---------- INPUT

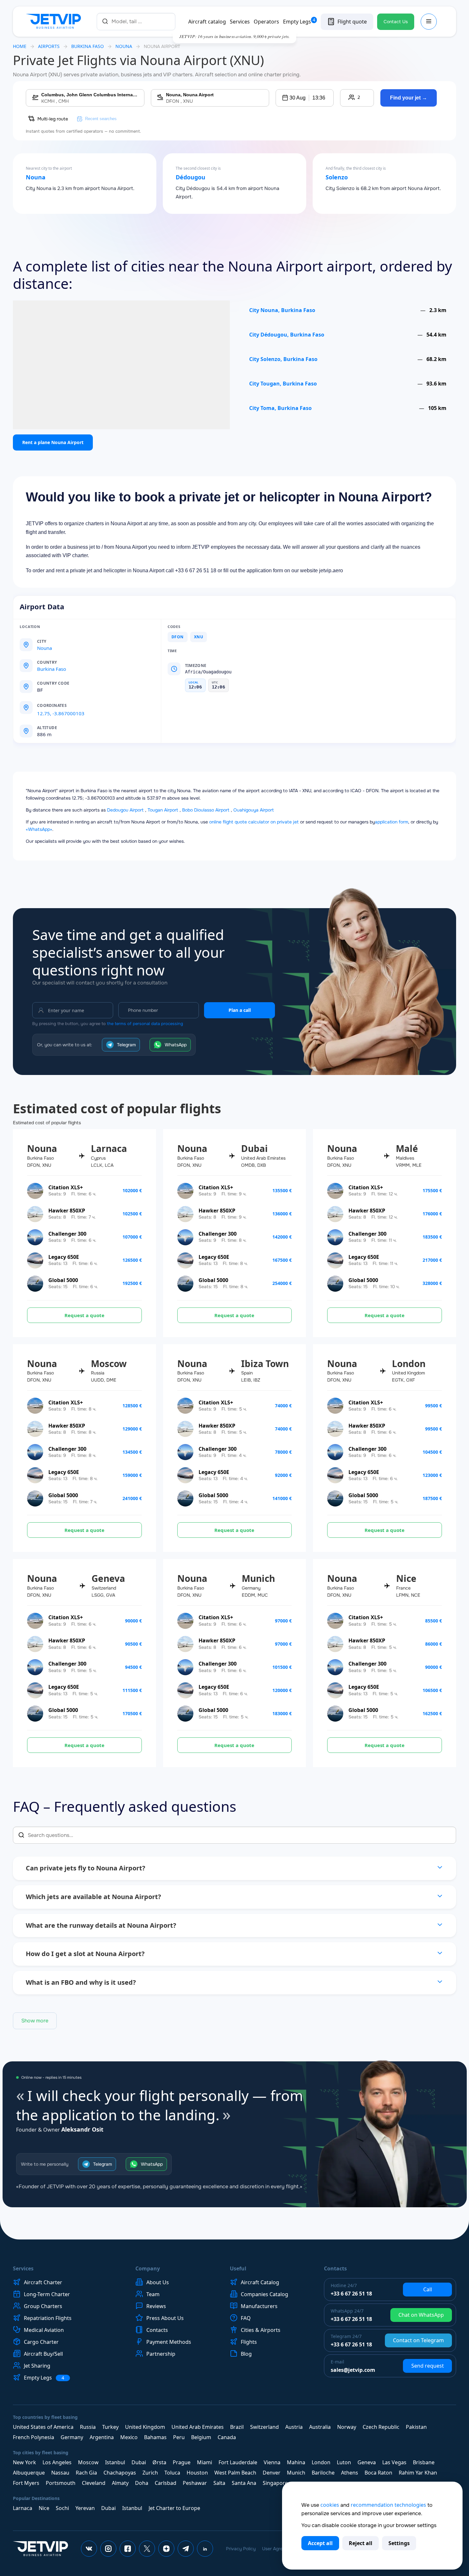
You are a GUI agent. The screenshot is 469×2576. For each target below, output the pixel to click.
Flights (249, 2342)
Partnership (160, 2354)
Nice (44, 2508)
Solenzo (337, 177)
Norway (346, 2427)
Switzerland (264, 2427)
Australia (320, 2427)
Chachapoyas (119, 2472)
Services (240, 21)
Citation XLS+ (65, 1187)
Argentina (102, 2437)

--------------------

• TASK BRIEF
Copy out the entries exactly. No pictures.

• EXERCISE ANSWER
You are a GUI agent. The screenshot is 469×2576. For each target below, output the pixel to click.
Flights (249, 2342)
Partnership (160, 2354)
Nice (44, 2508)
Solenzo (337, 177)
Norway (346, 2427)
Switzerland (264, 2427)
Australia (320, 2427)
Chachapoyas (119, 2472)
Services (240, 21)
Citation XLS+ (65, 1187)
Argentina (102, 2437)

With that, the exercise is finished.